‘Enough is enough’: Australian PM denounces US, UK legal pursuit of Assange

Anthony Albanese takes stand against attempts to extradite Australian to US ahead of court ruling next week.

A giant billboard in Melbourne on September 5, 2023 calls for the release of WikiLeaks founder, Australian Julian Assange
A billboard in Melbourne, Australia, calls for the release of WikiLeaks founder, Australian Julian Assange, on September 5, 2023 [William West/AFP]

Australian Prime Minister Anthony Albanese has slammed the years-long United States and British legal pursuit of WikiLeaks founder Julian Assange ahead of a court ruling on his appeal against extradition next week.

Albanese said on Thursday that the country as a whole shared the view that “enough is enough”. Assange, 52, is an Australian citizen.

Speaking in parliament after backing a motion on Wednesday calling for an end to Assange’s prosecution so that he can return to his family in Australia, Albanese  said, “This thing cannot just go on and on and on indefinitely”.

Judges at London’s High Court are due to rule on Assange’s appeal against extradition to the United States at a hearing on February 20 and 21.

He has spent five years in London’s high-security Belmarsh Prison, battling extradition to the US, where he is wanted on criminal charges over the release of confidential military records and diplomatic cables in 2010. Washington says the release of the documents had put lives in danger.

Assange was arrested after spending seven years in Ecuador’s embassy in London to avoid extradition to Sweden, where he faced accusations of sexual assault, which were later dropped.

Reporting from London, Al Jazeera’s Sonia Gallego said that his supporters fear that Assange could essentially be “put behind bars for the rest of his life”.

“What they’re essentially saying is that it is really the last chance for … Assange to be able to be granted any sort of freedom,” she said at a press conference held by Assange’s supporters.

They said it would be a “terrible thing” for the notion of press freedom, Gallego reported, in essence, “setting a precedent for those who’ve been tried under the Espionage Act to essentially be pawns in the system”.

Geoffrey Robertson, a former legal adviser to Assange, said the whistleblower had suffered enough.

“He’s published details that were available to three million servicemen and officials about American policy and about war crimes that America committed. And this is what he’s got for it,” he told Al Jazeera.

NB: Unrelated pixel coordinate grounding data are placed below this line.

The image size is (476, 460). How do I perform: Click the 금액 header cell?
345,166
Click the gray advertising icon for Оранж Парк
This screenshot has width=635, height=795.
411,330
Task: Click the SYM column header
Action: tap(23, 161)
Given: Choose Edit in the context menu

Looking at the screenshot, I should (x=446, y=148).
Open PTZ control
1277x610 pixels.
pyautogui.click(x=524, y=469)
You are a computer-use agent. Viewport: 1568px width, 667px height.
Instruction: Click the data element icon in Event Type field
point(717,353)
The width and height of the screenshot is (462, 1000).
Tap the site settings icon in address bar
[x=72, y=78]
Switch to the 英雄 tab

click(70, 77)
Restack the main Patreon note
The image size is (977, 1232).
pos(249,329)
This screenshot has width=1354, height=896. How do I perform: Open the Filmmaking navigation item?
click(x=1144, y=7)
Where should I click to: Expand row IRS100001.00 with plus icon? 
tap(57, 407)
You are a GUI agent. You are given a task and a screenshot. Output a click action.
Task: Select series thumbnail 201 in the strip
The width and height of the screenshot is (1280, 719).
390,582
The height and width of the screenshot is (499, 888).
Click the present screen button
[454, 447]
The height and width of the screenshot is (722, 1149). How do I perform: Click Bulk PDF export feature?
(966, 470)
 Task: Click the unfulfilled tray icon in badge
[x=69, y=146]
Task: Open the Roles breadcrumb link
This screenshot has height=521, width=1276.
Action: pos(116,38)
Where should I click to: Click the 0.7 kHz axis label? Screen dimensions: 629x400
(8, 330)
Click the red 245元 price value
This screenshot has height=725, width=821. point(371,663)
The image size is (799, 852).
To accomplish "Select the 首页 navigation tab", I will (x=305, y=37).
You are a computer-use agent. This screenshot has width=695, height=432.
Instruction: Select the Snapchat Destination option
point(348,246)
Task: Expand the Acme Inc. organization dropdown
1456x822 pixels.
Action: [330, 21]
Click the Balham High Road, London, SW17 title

Australia’s parliamentary motion was a “wake-up call” for Washington, he said. He expected that the case would drag on after next week’s ruling. Assange, he said, would eventually have the option of taking his case to the European Court of Human Rights to request an interim order that could halt his extradition.

‘Standing as one’

Albanese said that the Australian government had a duty to lobby for its citizens and that he had raised the issue “at the highest levels” in Britain and the US.

Australia should not interfere in the legal processes of other countries, he said. “But it is appropriate for us to put our very strong view that those countries need to take into account the need for this to be concluded.”

Speaking in parliament on Wednesday, MP Andrew Wilkie, who authored the parliamentary motion, said that it sent a powerful message that Australia stood “as one” on the matter, he said. “Regardless of what you might think of Mr Assange, justice is not being served in this case now,” he said.